I recommend that you get a new vm with a new os and make a backup on the old machine and restore it to the new one. That will save a step of upgrading the database.
Unless you love Centos for a particular reason, I would go with Ubuntu, which most people here use, or Debian, which the discourse docker container is now based on.
We completely understand this, but if switching to Ubuntu were that easy, we would do it.
Do we have the information somewhere about the docker tags and discourse versions to perform an upgrade?
I think you need Docker 28? But maybe 26 would be good enough.
It looks like there is no way to upgrade Centos 7, so you’re going to need to move to a new VM, or if this is your own server, you’ll need to install a new OS to upgrade it. Once you’re installing an OS, it’s not much easier or harder to install any different Linux.
If you don’t want to upgrade your OS, then don’t upgrade Discourse.

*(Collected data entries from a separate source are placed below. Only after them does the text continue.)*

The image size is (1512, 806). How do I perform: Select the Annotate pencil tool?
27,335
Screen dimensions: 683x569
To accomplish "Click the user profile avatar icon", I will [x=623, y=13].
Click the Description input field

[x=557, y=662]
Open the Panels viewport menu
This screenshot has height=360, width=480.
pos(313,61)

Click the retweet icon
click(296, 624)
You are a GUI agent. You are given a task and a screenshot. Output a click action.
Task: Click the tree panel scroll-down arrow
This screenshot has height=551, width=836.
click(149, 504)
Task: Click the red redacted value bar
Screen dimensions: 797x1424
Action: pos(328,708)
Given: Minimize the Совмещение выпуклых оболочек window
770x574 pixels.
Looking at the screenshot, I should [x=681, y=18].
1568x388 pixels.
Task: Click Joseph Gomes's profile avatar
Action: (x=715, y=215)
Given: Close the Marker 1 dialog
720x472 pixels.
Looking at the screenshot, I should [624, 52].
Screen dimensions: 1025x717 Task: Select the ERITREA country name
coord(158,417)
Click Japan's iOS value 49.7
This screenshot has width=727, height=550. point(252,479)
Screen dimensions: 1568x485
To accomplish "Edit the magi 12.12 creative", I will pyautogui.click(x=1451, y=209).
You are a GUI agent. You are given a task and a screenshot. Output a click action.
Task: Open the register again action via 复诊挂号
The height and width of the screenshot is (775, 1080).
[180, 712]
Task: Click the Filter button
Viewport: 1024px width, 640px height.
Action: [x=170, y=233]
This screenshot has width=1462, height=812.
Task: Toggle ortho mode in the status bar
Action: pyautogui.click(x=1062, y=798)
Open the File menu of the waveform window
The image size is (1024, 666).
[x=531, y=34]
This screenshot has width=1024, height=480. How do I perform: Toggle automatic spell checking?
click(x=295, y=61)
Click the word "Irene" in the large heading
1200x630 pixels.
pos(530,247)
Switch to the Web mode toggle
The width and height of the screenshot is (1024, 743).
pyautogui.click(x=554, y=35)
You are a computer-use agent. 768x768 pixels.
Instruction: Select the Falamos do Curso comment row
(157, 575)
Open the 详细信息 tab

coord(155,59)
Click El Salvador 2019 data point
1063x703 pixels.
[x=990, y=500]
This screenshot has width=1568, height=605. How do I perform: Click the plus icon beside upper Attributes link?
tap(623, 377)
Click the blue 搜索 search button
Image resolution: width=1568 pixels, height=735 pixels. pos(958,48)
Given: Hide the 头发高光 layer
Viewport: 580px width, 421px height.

I see that there are open source successors to Centos, and AlmaLinux
appears to be a strong contender - CERN chose it, and they know what they are doing. It’s RedHat flavour so your sysadmin skills will transfer.
I’m not confident that you can solve your problem by cherry-picking a Docker. Processes which run within Docker use the same kernel as all others, and I think the kernel version - the actual version, not the patchlevel - will need to be newer than the one you have.
I second the idea that the best approach is to provision a new server with a new OS and restore a Discourse backup.